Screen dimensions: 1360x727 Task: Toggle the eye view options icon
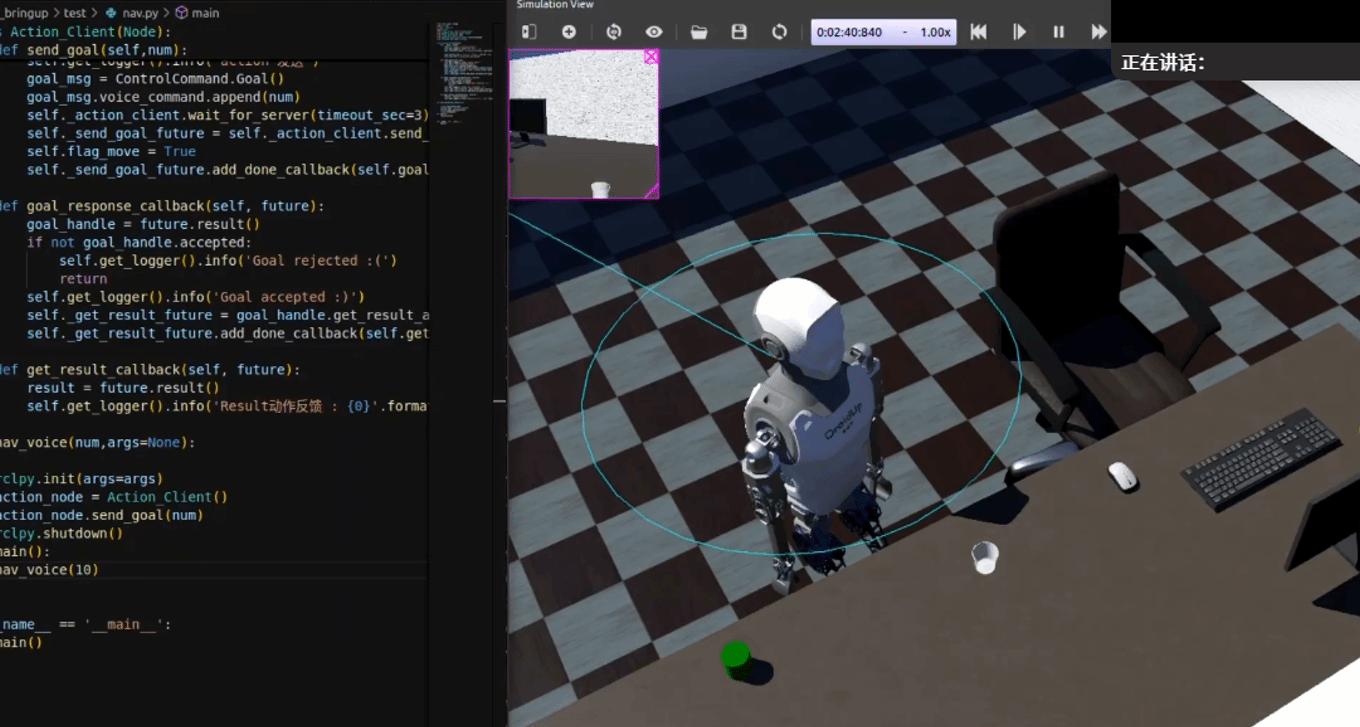654,32
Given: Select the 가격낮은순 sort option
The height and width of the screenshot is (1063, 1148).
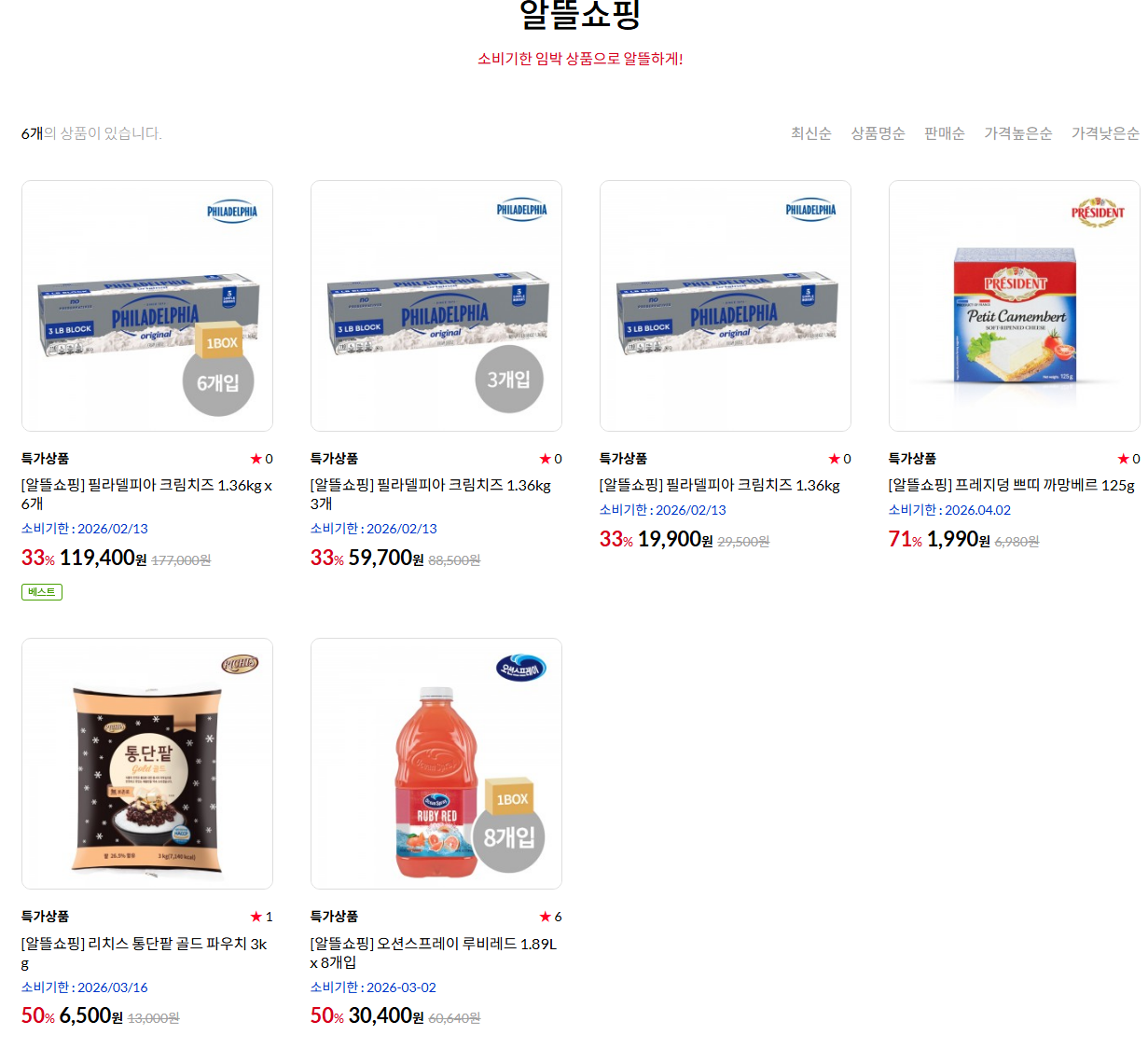Looking at the screenshot, I should 1105,133.
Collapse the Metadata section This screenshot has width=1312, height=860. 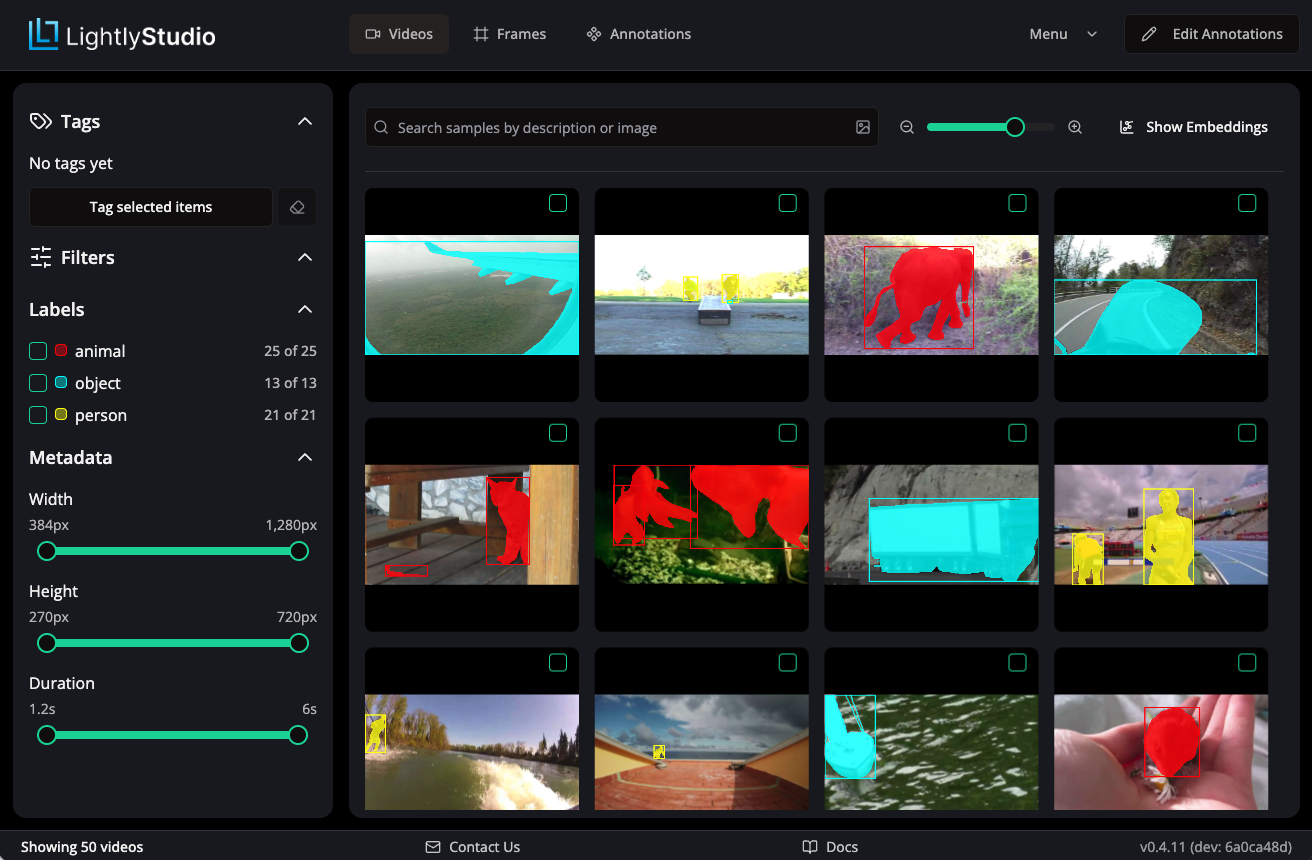(x=305, y=457)
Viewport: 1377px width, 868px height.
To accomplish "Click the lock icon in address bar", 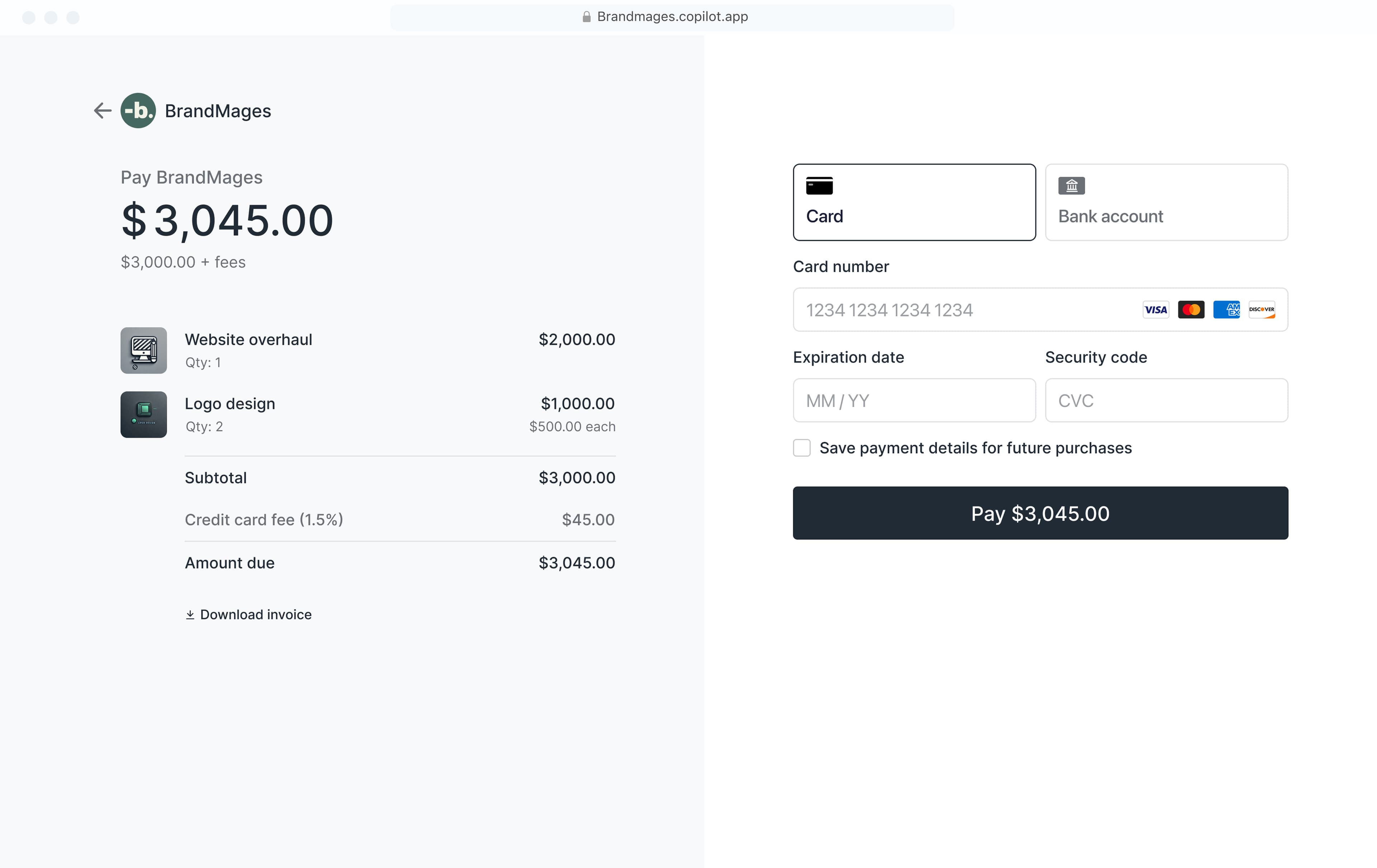I will click(586, 17).
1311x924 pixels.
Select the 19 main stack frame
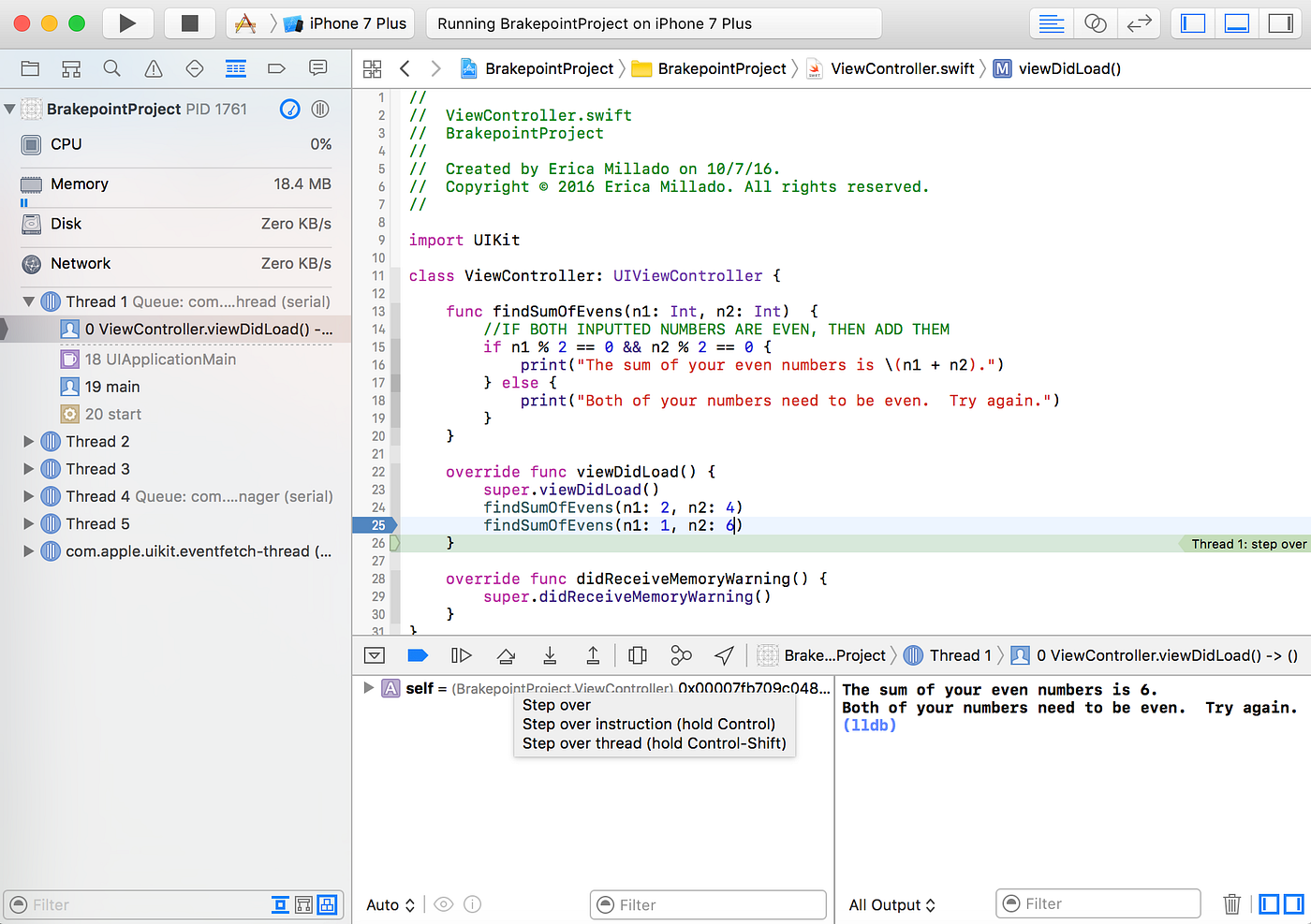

=-=-=-=-=

Activity:
Return every line of the material in which the word "Select" is found.

Result of the exercise:
Given: Select the 가격낮은순 sort option
Select the 19 main stack frame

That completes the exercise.